Records in a dataset:

###

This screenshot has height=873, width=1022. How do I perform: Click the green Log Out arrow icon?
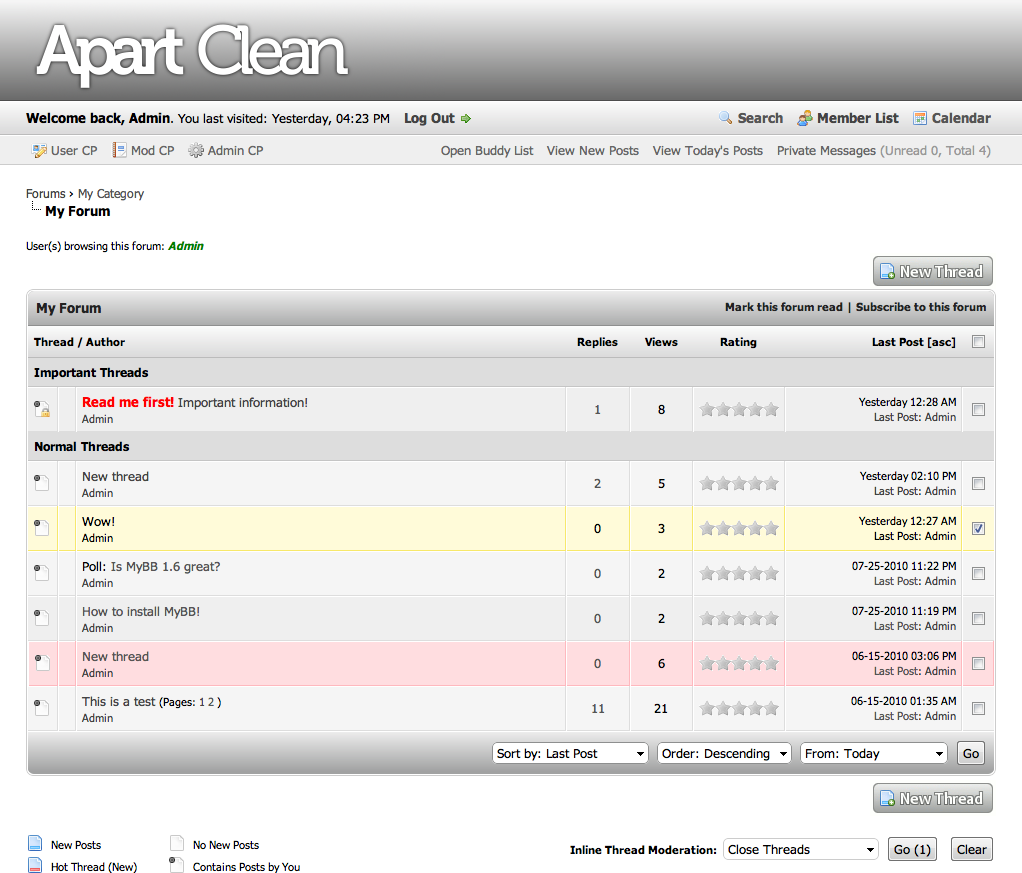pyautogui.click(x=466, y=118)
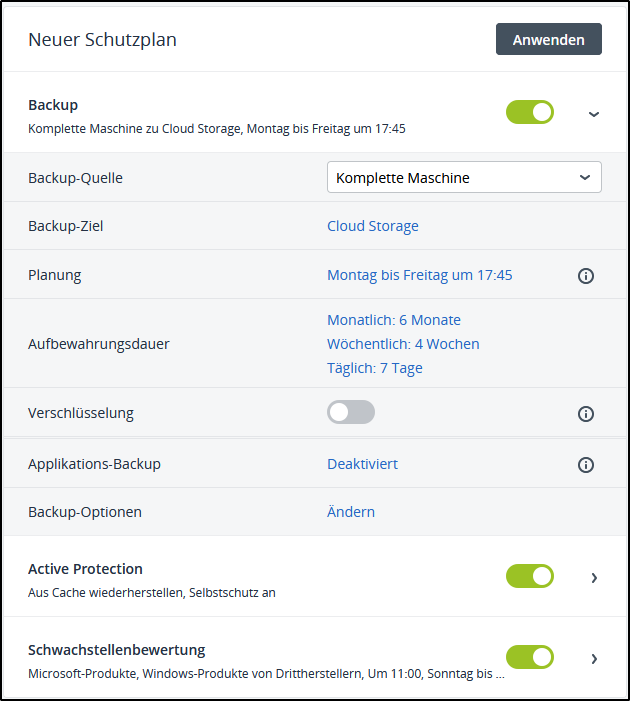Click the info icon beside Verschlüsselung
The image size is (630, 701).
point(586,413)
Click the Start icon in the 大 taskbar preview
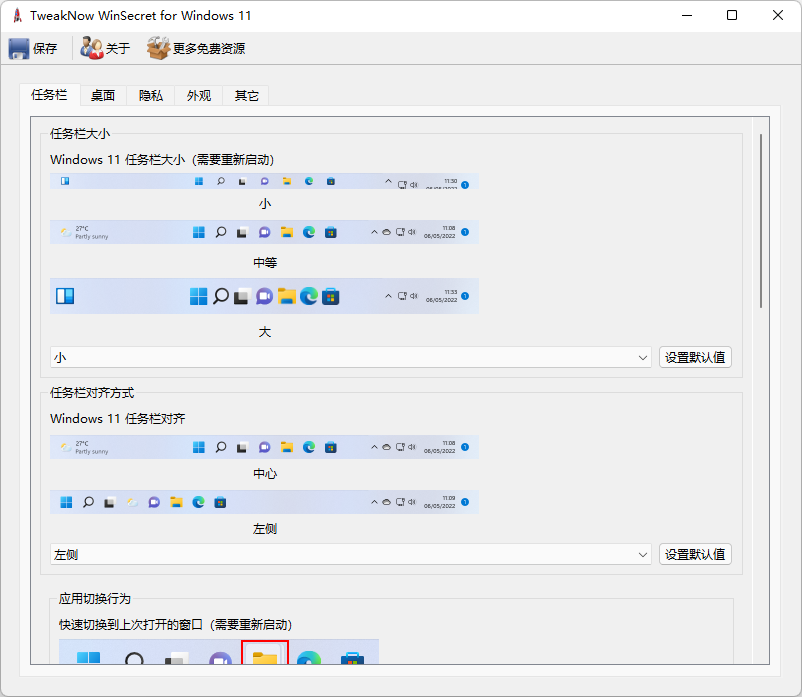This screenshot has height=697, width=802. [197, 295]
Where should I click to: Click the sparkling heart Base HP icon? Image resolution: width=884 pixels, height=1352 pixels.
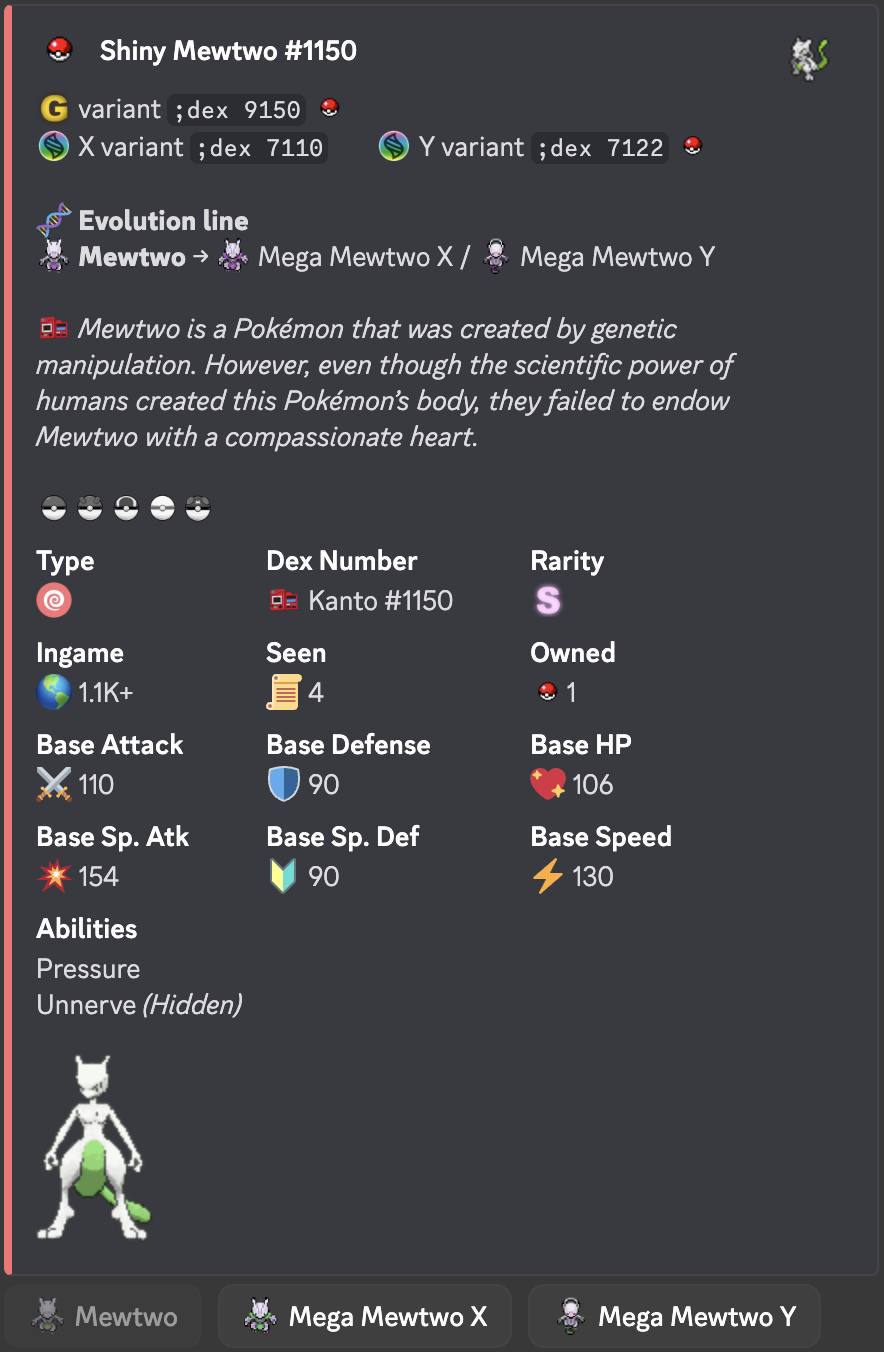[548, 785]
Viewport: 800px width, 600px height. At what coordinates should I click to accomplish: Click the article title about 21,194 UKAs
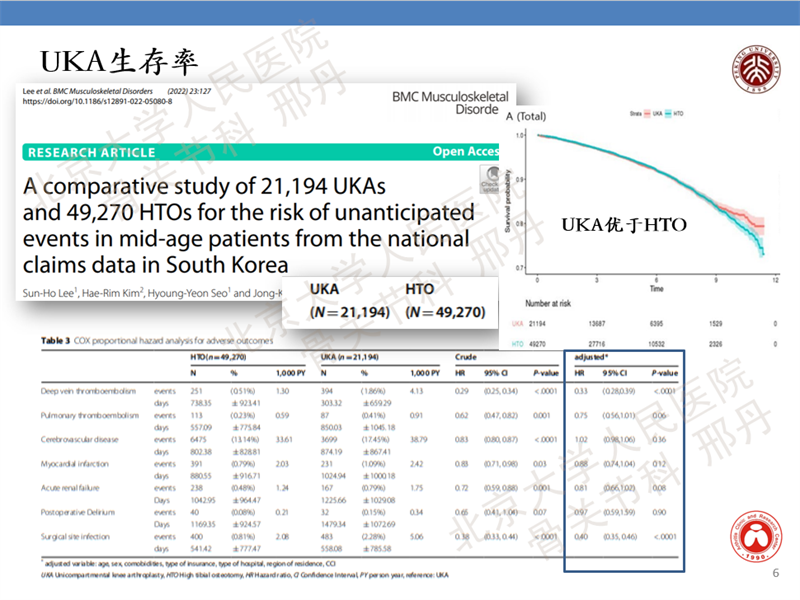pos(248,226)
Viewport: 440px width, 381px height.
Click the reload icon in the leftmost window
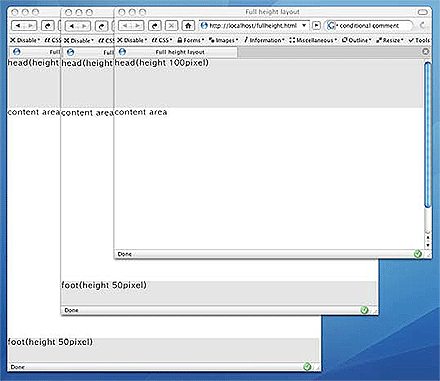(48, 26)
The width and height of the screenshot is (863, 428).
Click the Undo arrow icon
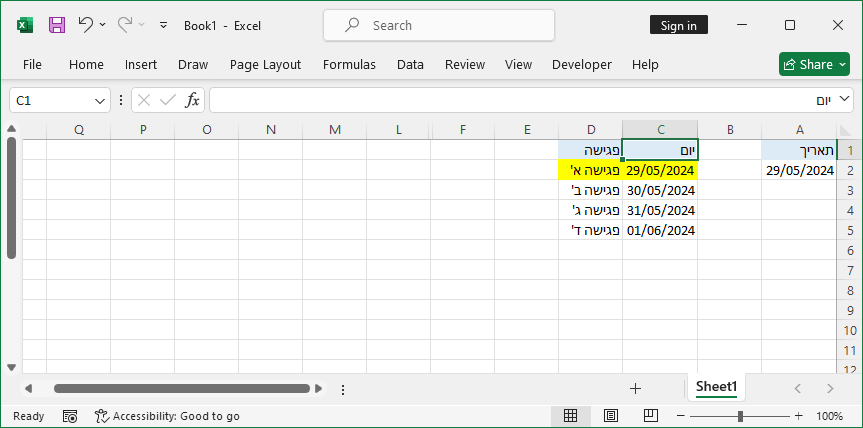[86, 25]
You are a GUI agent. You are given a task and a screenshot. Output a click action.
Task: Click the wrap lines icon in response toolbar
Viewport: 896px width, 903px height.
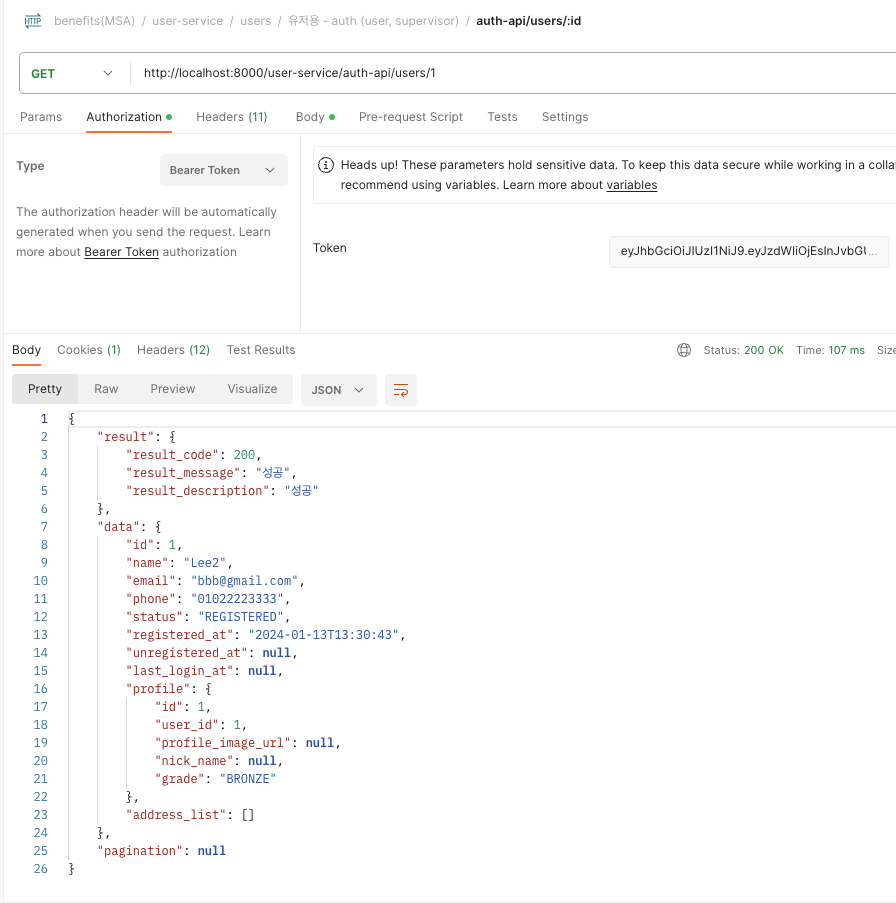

###

- _THE EXERCISE_:
Copy out every line of the items above word for word, leaving out the pictures.

- _REPLY_:
This screenshot has height=873, width=1022. How do I perform: Click the green Log Out arrow icon?
pyautogui.click(x=466, y=118)
Click the info icon beside Verschlüsselung
The image size is (630, 701).
point(586,413)
Click the Start icon in the 大 taskbar preview
This screenshot has height=697, width=802. [197, 295]
Where should I click to: Click the sparkling heart Base HP icon? Image resolution: width=884 pixels, height=1352 pixels.
[548, 785]
Viewport: 800px width, 600px height. At what coordinates should I click to accomplish: Click the article title about 21,194 UKAs
pos(248,226)
Viewport: 440px width, 381px height.
Click the reload icon in the leftmost window
(48, 26)
The width and height of the screenshot is (863, 428).
Click the Undo arrow icon
[86, 25]
You are a GUI agent. You are given a task and a screenshot. Output a click action.
Task: Click the wrap lines icon in response toolbar
Viewport: 896px width, 903px height.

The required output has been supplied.